15, nein 20 klitzekleine Männer waren dabei die Wimpern meiner Frau mit allerlei Hilfsmitteln zusammenzuhalten. Es schien eine anstrengende und nicht ungefährliche Beschäftigung zu sein, die Zwerge stöhnten unter der Anstrengung und ab und zu purzelte einer die Wange hinunter. Aber nur um gleich darauf wieder das Gesicht in Richtung Augen zu erklimmen. Einer führte das Kommando und dirigierte etwas hektisch seine Leute hin und her.
"Passt auf, da drüben muss es fester werden, sie hat noch 10 Minuten!"
'Sie hat noch 10 Minuten?' Ich sah auf die Uhr, 6.30Uhr, er hatte absolut recht, um 6.40 Uhr würde der Wecker klingeln. Waren das etwa so was wie Heinzelmännchen, nur für den Schlaf zuständig? Und warum war ich dann schon wach, waren meine im Urlaub? Oder war es ihnen zu anstrengend mit mir und meinem unruhigen Schlaf?
'Ich werde den Chef mal fragen', dachte ich mir. Hoffentlich laufen sie nicht gleich weg, wenn sie merken, dass ich sie beobachte.
'Hey ihr Kleinen, macht ihr das jede Nacht?'
Der Chef sah zu mir auf. "Ja natürlich, was glaubst denn Du, warum ihr solange die Augen zu behalten könnt?"
'Wenn ich ehrlich bin, habe ich mir darüber noch nie Gedanken gemacht.'
"Naja, nun hast Du ja die Erklärung."
'Hmm, das glaubt mir keiner ...'
Das Klingeln des Weckers ließ mich aufschrecken. 6.40 Uhr, ja das war richtig. Ich sah zu meiner Frau, wo waren sie denn geblieben? Keine Spur mehr von den Augenzwergen. Das hatte ich doch nicht geträumt. Naja, ein bisschen komisch war das schon, aber kann ein Traum so real sein?
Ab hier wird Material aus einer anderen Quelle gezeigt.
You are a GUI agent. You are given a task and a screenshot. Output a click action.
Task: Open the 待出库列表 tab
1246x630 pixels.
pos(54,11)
Etwas durcheinander ging ich ins Bad, eine Dusche würde mir jetzt gut tun. Beim Blick in den Spiegel fiel mir der rote Fleck an meiner Wange auf. Ich tastete ihn ab, es schmerzte ein wenig. Ach ja, ich hatte mich ja gekniffen. Moment, aber dann war das doch kein Traum?
Mir kam Gulliver in den Sinn, der war auf seinen Reisen auch auf Zwerge gestossen. Gut, die hatten ihn gefesselt und nicht seine Augen zugehalten, aber wer weiß, in jedem Märchen steckt ja schließlich ein Körnchen Wahrheit. Und vielleicht waren ja die Vorfahren dieser Winzlinge nicht ganz so friedlich wie unsere Augenzwerge.
Wie auch immer, wenn ich sie das nächste Mal sehe, werde ich der Sache weiter auf den Grund gehen.